Нет, здесь решительно ничего не придумано. Все изображено в двух витринах, стоящих по сторонам желтого здания1 с плотно задернутыми занавесками...
Всего только полчаса назад я был в тепле гостеприимного дома, смотрел картины, пил сливовицу. Завтра поеду в Тырново, Велико Тырново, буду бродить по улицам, улочкам и холмам, стоять над рекой.
А сейчас стою, прикованный к двум витринам, к безумию, к обману, к тому, мимо чего нельзя пройти. Нельзя — не задумавшись, что будет с теми, кто верит.
______________
1 Здание китайского посольства.
______________
Раннее утро, солнце восходит над долиной Янтры, а снизу из всех изгибов реки поднимается туман и обрисовывает ее течение, и в неподвижной воде стоят вниз вершинами нагие деревья, и темнеют камни, и темнеют зеркальные повторения узкого моста. Вот уже сквозь мглу проступает зелень Царского холма и краснота черепичных крыш на другом берегу, а солнце достигло одинокого облачка и проходит через него, и вся линия гор очерчивает горизонт, «будто именно от гор произошло это слово», такая четкая, как может быть линия, проведенная резцом, и каждая неровность, каждое дерево видно. И вот уже определились буро-рыжие краски и островок на Янтре посветлел.
______________
Однажды я проснулся в Вильнюсе, в новой гостинице «Гинтарас», на рассвете. Я посмотрел в окно и обмер. Так осторожно, будто боялся вспугнуть увиденное, я и сошел.
Ничто, ни огонек, ни движение, не нарушало неподвижности. Было два тона, всего лишь два: перламутровый цвет неба и сизо-прозрачный — слившихся воедино сооружений, увенчанных башней Гедимина.
Это был силуэт, рассказанный без единого лишнего слова, химически чистый. Может быть, все и длилось всего лишь несколько минут, а может, и больше.
Здесь все разворачивалось иначе, все было как бы увидено сверху и сразу во всю глубину, все вместе и заодно, с холмами, застывшим отражением в воде и движущимся, словно для контраста, поездом, пересекающим все извилины одну за другой.

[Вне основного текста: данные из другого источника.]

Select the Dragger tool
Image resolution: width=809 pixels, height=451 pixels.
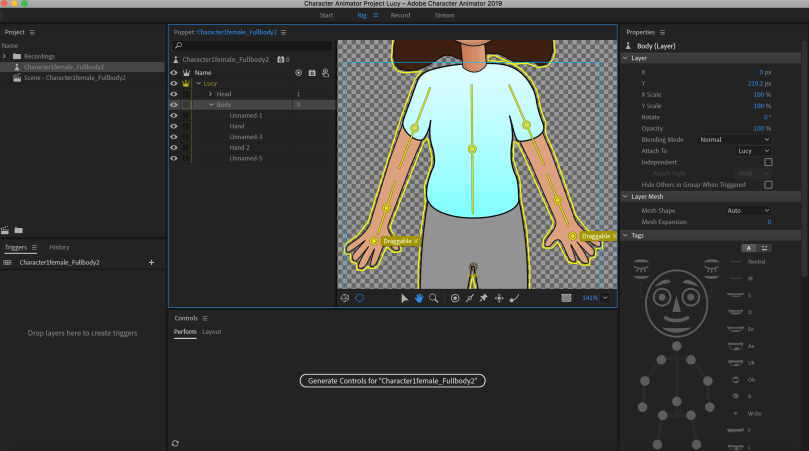[499, 298]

Этот поезд, увиденный сверху, был отсюда узкий, как нож. Он вырвался из глубины под гостиницей, и так как не видна была отсюда дыра туннеля, то казалось, что вырос он прямо из тела горы, чтобы своим движением подчеркнуть всеобщую неподвижность.
В стену гостиницы «Янтра» вделана мраморная таблица с именами (как хорошо, если бы это действительно стало обычаем!). Таким образом, каждый теперь знает и будет помнить людей, поставивших гостиницу так умно и так сливших ее с нависшими над рекой домами, со всем обликом упрямого и своеобычного города.

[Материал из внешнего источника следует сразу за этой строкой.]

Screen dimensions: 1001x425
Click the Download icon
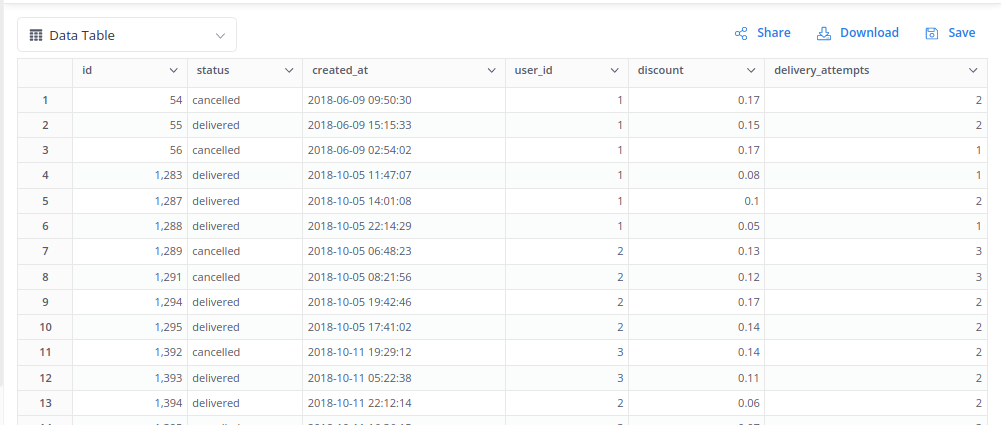[x=824, y=33]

Выросший на камне, на ощупь знающий каждую скалу и каждую складку гор, сегодняшний город смотрится на Царевец и Трапезицу. Два холма из трех говорят о прошлом. Третий никуда не уйдет отсюда. Он будет сбегать по каменным уступам, смотреться в реку, растить новые дома среди старых. Он будет удивлять несхожестью фасадов — приземистых с улицы и стремительно рвущихся вниз со двора. И никуда не денешься, никуда не уйдешь с мощенных булыжником крутых улочек, от старых камней, от нависающих этажей, от тесноты, сутолоки, от необъяснимой притягательности старого города, с которым невозможно расстаться.
______________
Давно хотелось познакомиться с художниками Финляндии, и вот не угодно ли — выставка финской графики в Тырнове. Кажется, не осталось ничего, чему можно было бы удивиться.
Сперва — чистейшая традиция Хари Хендриксен, классическая гравюра на дереве, акватинта. Заснеженные улицы, горный ручей.
Но уже расположенный рядом Мати Ваксилампи напоминает, что настоящее искусство не склонно ограничиваться повторением. Гравюры Ваксилампи говорят о давнем происхождении сюрреализма — не вчера это все началось.
Сорокалетний Бергквист оставляет зрителю одно лишь напряжение несформированной материи. Эта материя рождается из динамических пятен, она есть, она будет.
Рядом с беспокойным, тревожащим и, быть может, не всегда понятным Бергквистом Аоне Ленконен кажется едва ли не элегичным — лес, дремлющее кружево зимних ветвей. И вдруг наивные в соседстве с Ленконеном простые-простейшие воробышки — очень мягкий офорт Карла Майя.
Работы на выставке представлены очень разные. Здесь рембрандтовская (хоть и нисколько не похожая на Рембрандта) Кууси Леема. Здесь немолодой Аскола Вилко — сама душа озерной Финляндии, кресты и кладбища, камни-валуны. Здесь будто вырубленные островитяне, запечатленные Ано Аарне.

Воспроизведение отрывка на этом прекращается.